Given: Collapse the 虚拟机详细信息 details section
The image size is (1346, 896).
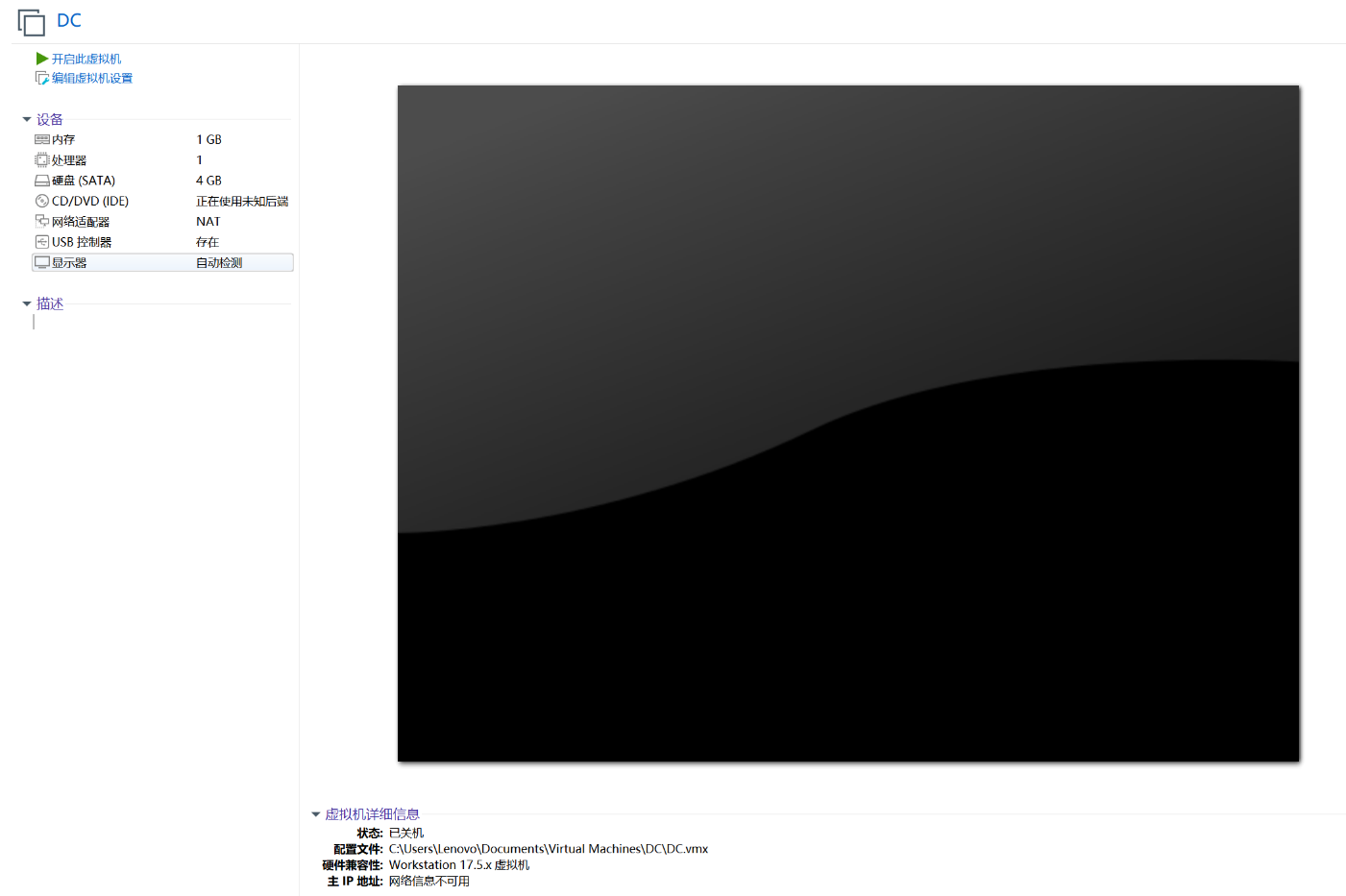Looking at the screenshot, I should 315,814.
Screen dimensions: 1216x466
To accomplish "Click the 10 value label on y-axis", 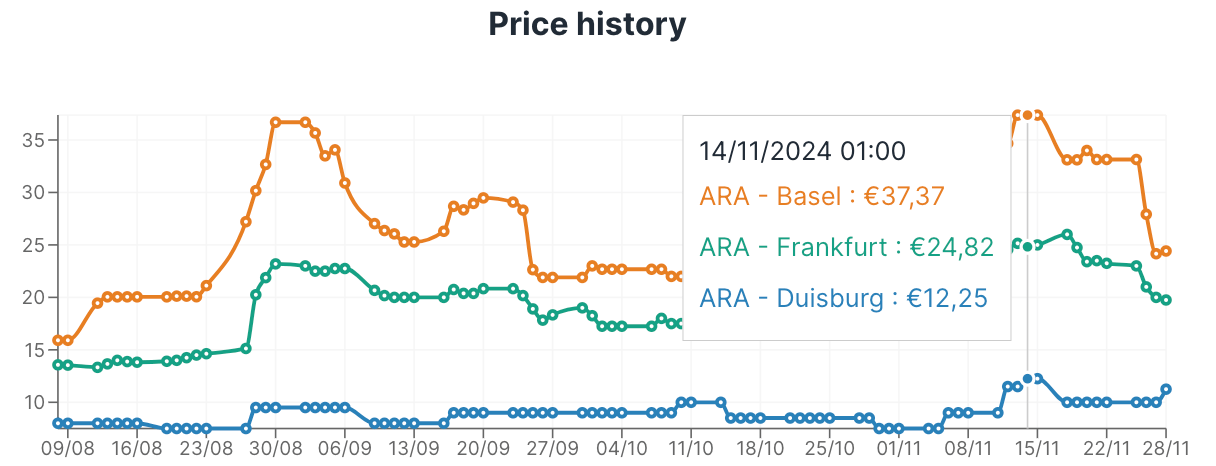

— Activity —
Without the pictures, reproduce every entry exactly as written.

— Exercise output —
Given: Collapse the 虚拟机详细信息 details section
The image size is (1346, 896).
Looking at the screenshot, I should 315,814.
Screen dimensions: 1216x466
To accomplish "Click the 10 value label on y-axis", 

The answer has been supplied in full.